Six months after unveiling Google Wave in by-invitation-only beta, Google has finally put this service into Google Labs. This means that you don’t need to search or wait for invites anymore. You can just visit wave.google.com and start using this collaboration and communication tool.
According to Google, the latest version of Google Wave in Labs is faster, more stable and much more easier to use. Google has done many improvements to the service for the past six months. These include – email notifications when a wave has changed, easy navigation to unread parts of a wave, and a facility for removing participants which you’ve added by mistake. Â In addition, Google has also added permission management options and an extensions gallery to Google Wave.
For Google Apps administrator, Google has also activated Wave. So, you can now easily enable it for all your users.

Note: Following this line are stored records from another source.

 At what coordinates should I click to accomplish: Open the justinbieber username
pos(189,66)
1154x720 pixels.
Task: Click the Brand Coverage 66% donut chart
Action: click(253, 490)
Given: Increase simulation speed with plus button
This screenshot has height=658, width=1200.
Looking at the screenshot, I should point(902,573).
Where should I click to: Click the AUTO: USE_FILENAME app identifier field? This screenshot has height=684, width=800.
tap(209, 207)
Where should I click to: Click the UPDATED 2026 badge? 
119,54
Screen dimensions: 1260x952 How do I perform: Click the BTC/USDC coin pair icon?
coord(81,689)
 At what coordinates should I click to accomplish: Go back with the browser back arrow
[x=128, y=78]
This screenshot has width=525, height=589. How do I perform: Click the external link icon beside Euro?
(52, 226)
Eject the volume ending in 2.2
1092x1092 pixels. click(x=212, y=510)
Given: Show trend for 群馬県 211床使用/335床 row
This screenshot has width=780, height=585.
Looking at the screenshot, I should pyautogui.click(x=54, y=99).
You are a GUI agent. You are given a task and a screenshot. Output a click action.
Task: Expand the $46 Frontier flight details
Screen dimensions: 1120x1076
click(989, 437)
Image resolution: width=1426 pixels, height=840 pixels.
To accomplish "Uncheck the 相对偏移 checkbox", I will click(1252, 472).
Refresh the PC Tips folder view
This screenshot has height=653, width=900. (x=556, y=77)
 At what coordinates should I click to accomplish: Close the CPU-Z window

For developers, Google has also launched several improvements to the Wave APIs and has open-sourced additional components for building customized Wave services.
And in case you have no idea how to use Google Wave for your own collaboration and communication work, here are examples that you might want to emulate:
Business: Co-workers at companies large and small are using Wave, from writing software code at Lyn and Line and coordinating ad campaigns at Clear Channel Radio, to international project communications for Deloitte’s As One project.
Education: University students and professors worldwide have used waves within and beyond the classroom to collaborate on Latin poetry translations, write academic research papers and even build new functionality with Wave’s APIs. An ICT teacher also enjoyed having her 5th-graders do their class research in Wave.
Creative collaboration: From virtual art classes to writing the Complete Guide to Google Wave itself, waves make it easier for groups to review and critique multimedia content like images and videos. (We’ve heard that Wave is fun for gaming, too.)
Organizations and conferences: The Debatewise Global Youth panel explored climate change across 100 countries and waves at eComm (Emerging Communication Conference),LCA 2010 conference and HASTAC 2010 helped track speaking sessions. We are using waves in the same manner at today’s Google I/O conference.
Journalism: Mashable used Wave to interview journalists on the future of journalism, and The Seattle Times experimented with a public Wave to develop their Pulitzer Prize-winning news coverage.